Note: Modifying the Windows Registry can cause serious issues if you’re not careful. We recommend creating a full backup of the registry before you change anything.

Step 1: Press the Windows key + R keys to open the Run dialog and type regedit in the text field. Then, press Enter.

Step 2: Copy and paste the following location into the Navigation bar:


Step 3: Right-click anywhere in the right pane and select New, followed by the option that says DWORD (32-bit) Value.

Step 4: Type HwSchMode and press Enter to create the new DWORD (32-bit) Value.

Step 5: After you create the new HwSchMode DWORD, double-click on the new entry to edit its value.

Step 6: When an Edit DWORD (32-bit) Value dialog appears on the screen, set its value data to 2. Then click on OK.
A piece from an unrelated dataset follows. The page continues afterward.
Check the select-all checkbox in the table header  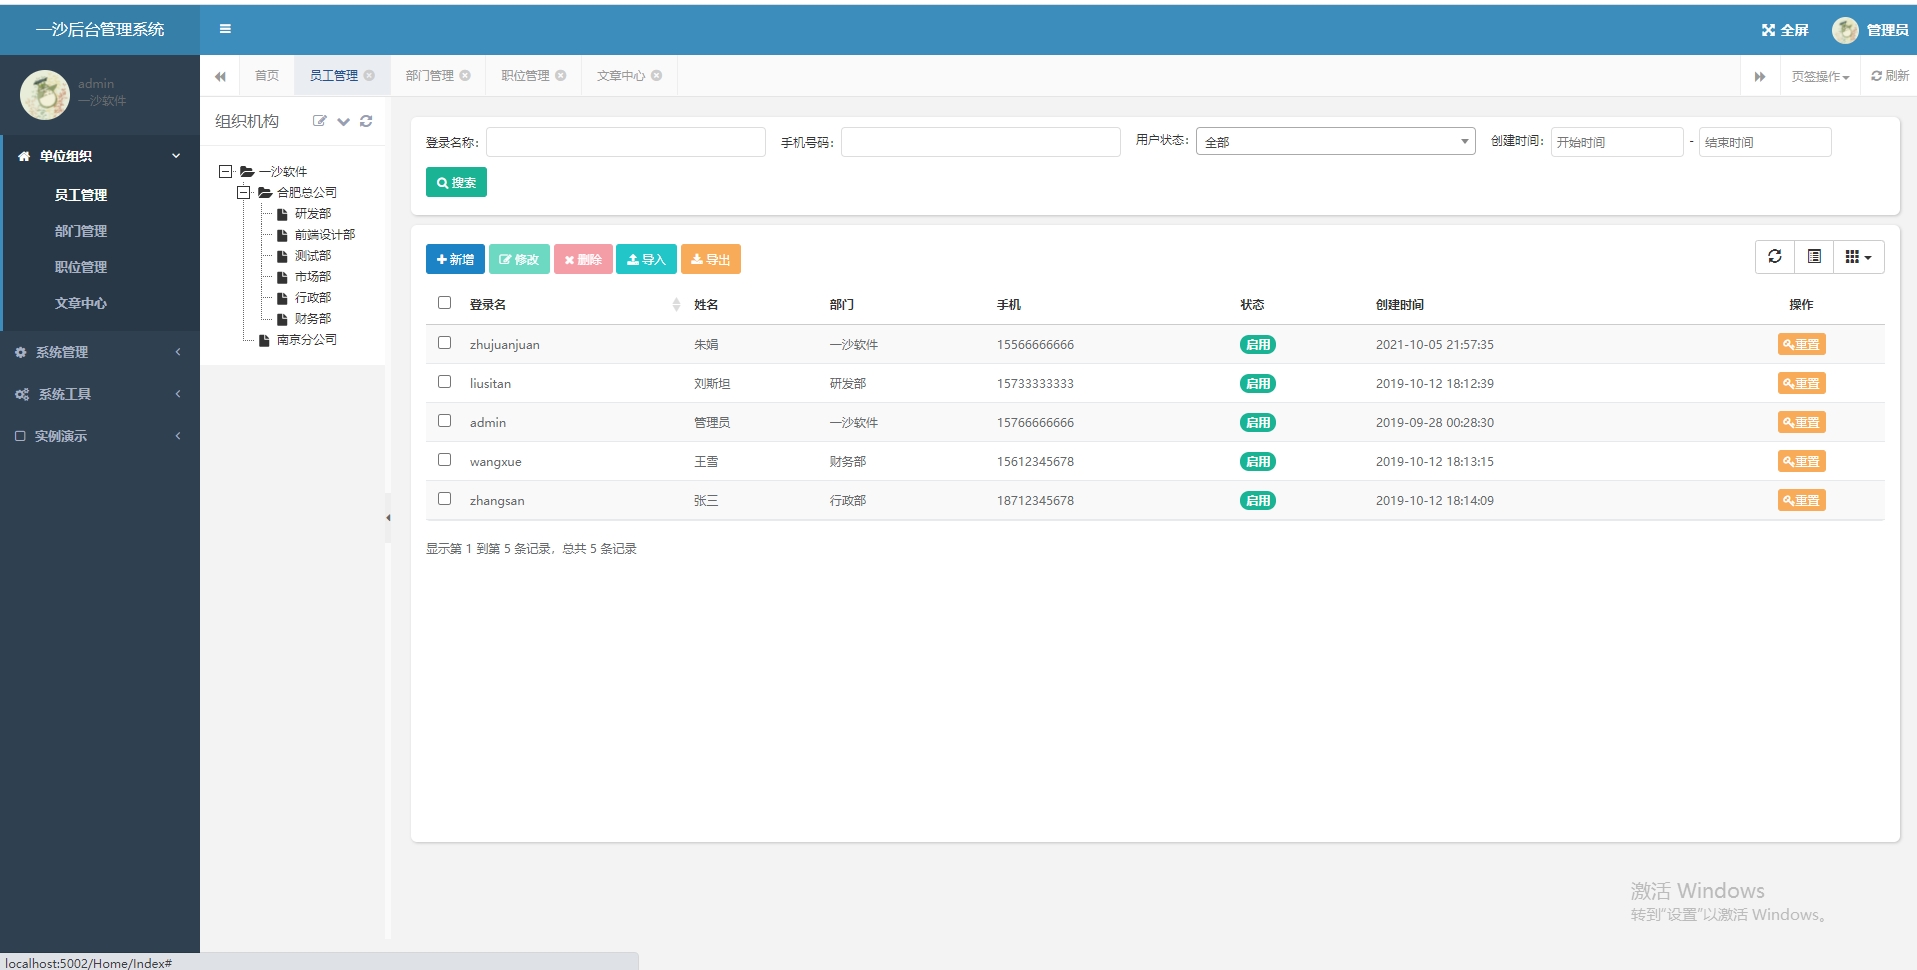[x=444, y=301]
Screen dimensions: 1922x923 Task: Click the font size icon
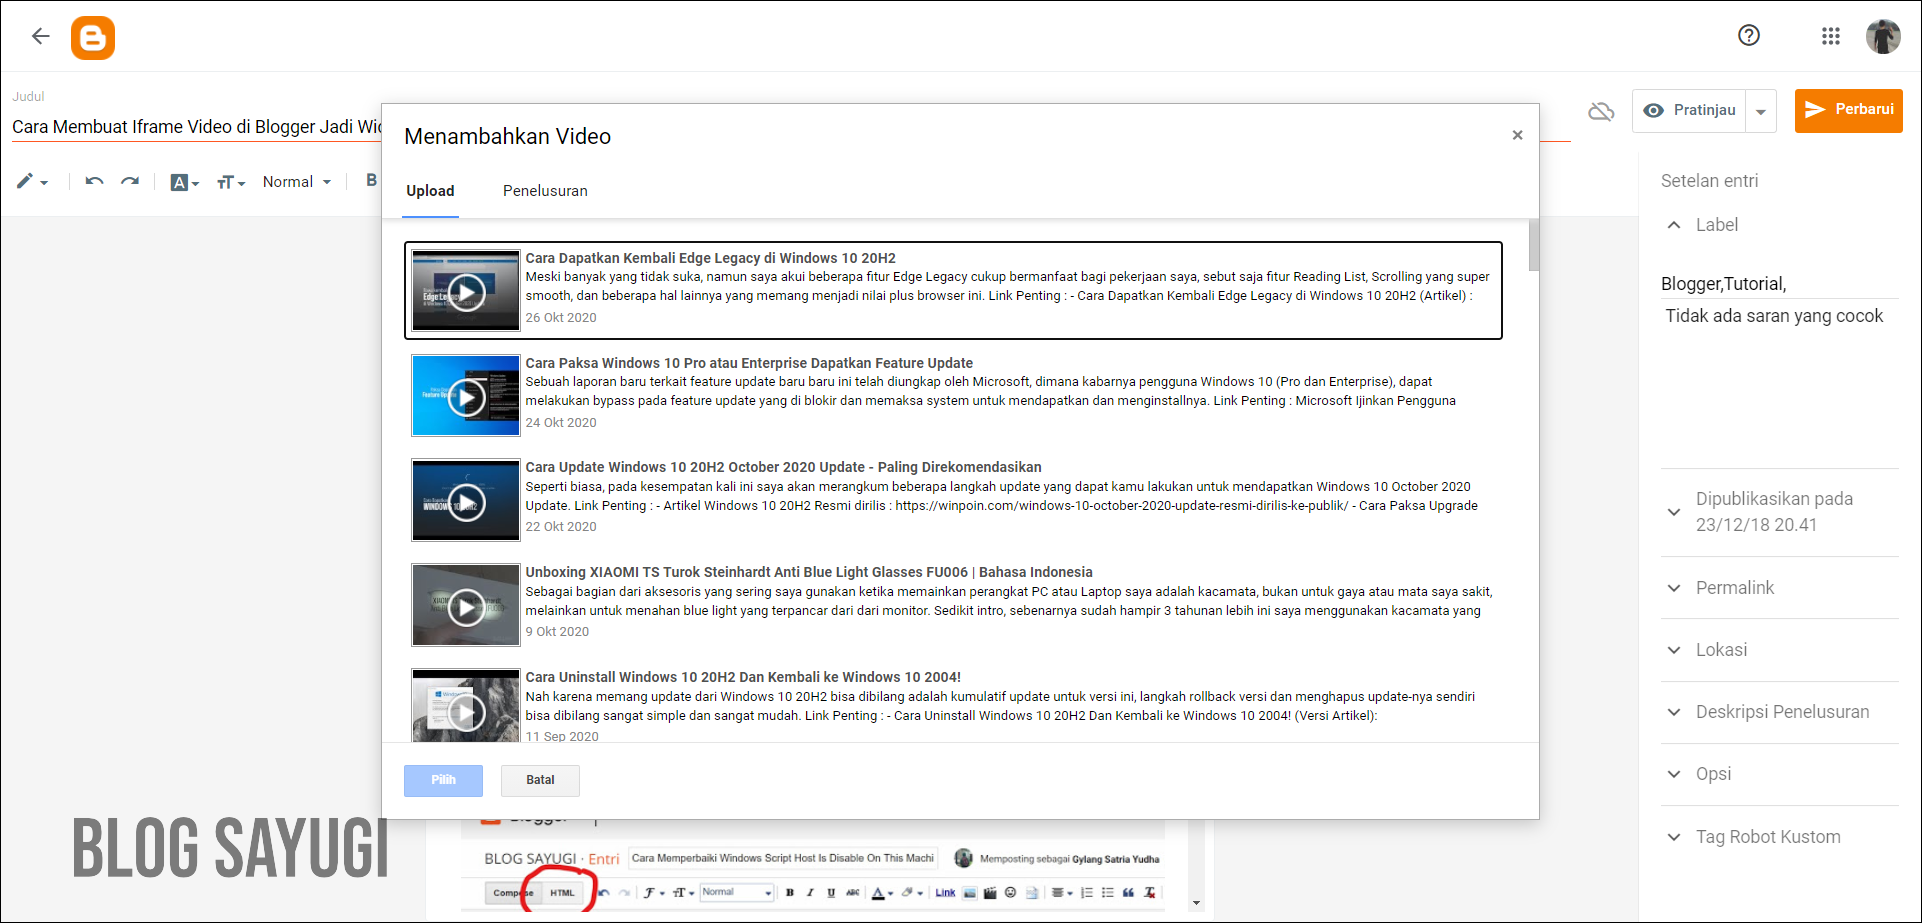pyautogui.click(x=228, y=181)
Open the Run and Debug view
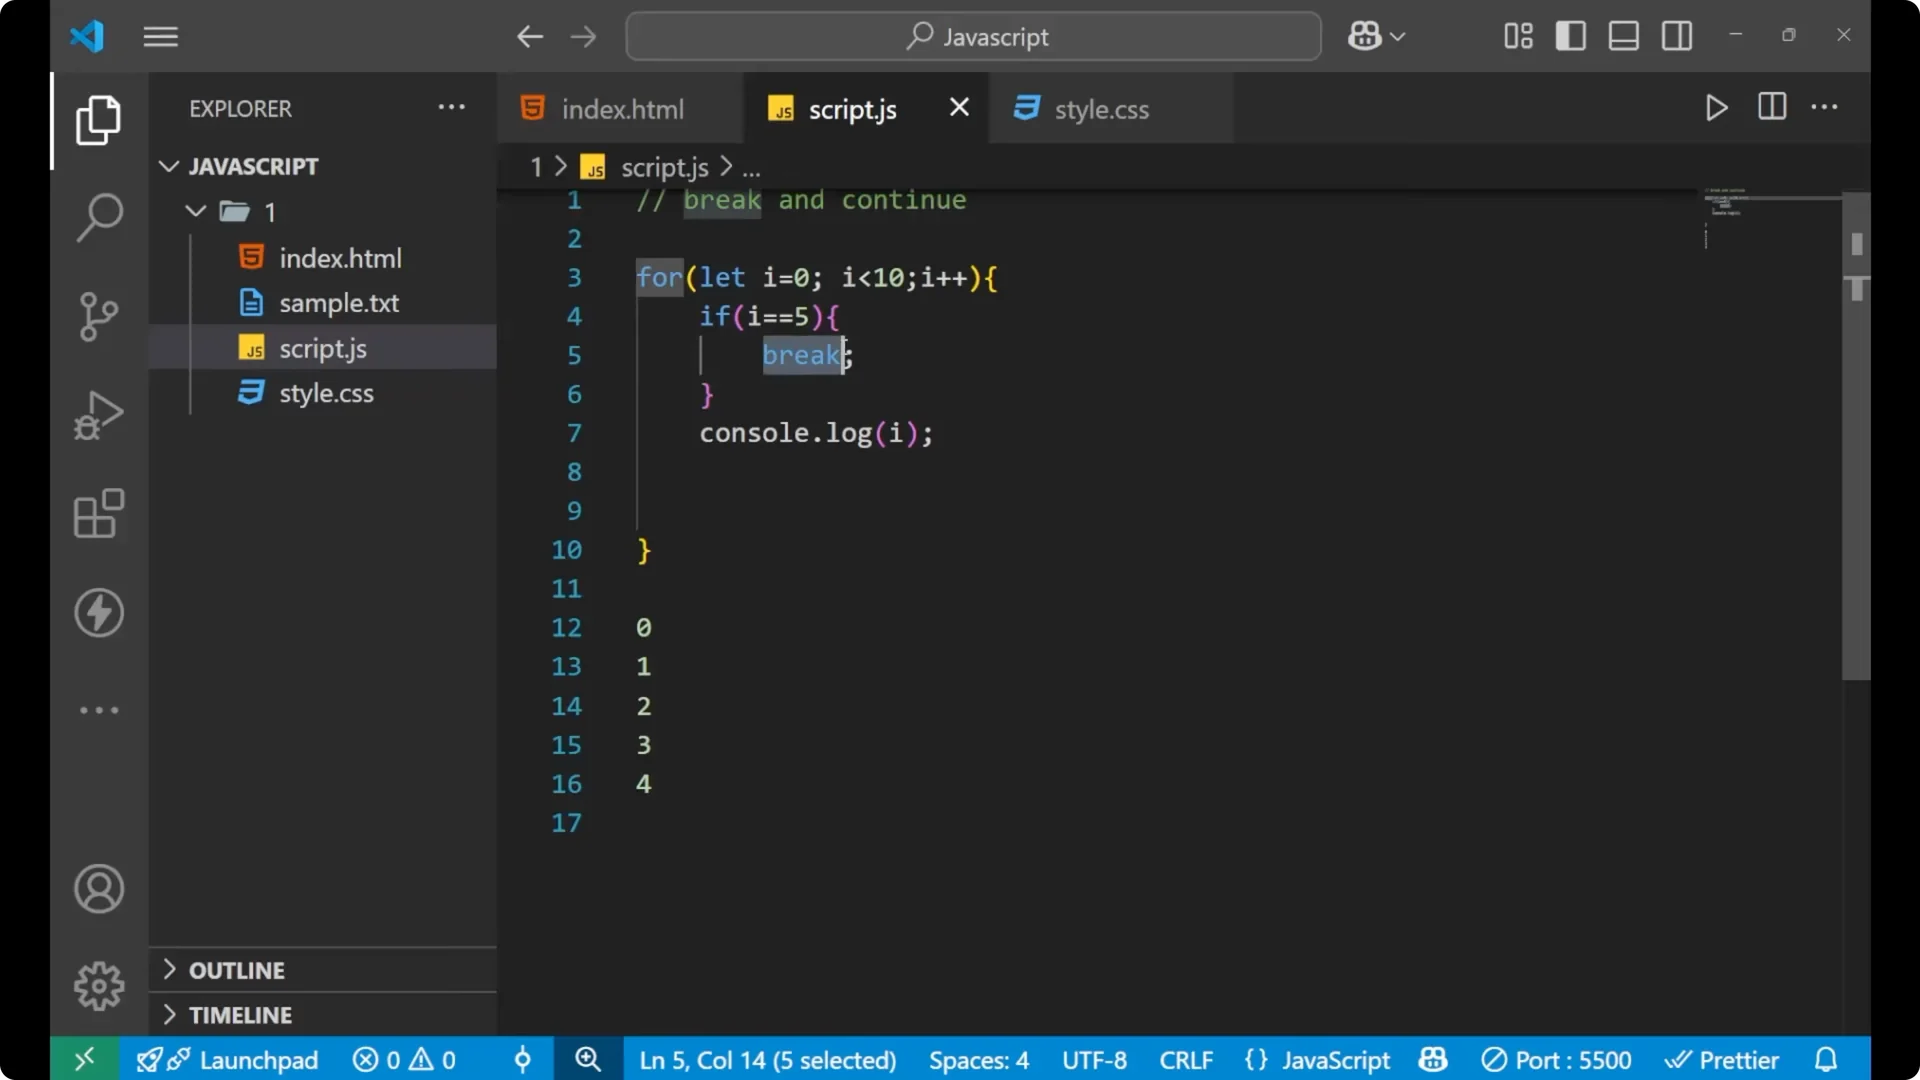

Restart your PC to apply the changes.

Make Your PC Run Faster by Reducing the Load on Your CPU

After you enable Hardware-Accelerated GPU Scheduling on your PC, you might not see a huge improvement in your PC’s graphical performance, but there might be a decent decrease in your PC’s CPU usage when performing graphic-intensive tasks such as gaming. That’ll ensure enough CPU resources left for other CPU-bound tasks, allowing your PC to run a bit faster than it used to.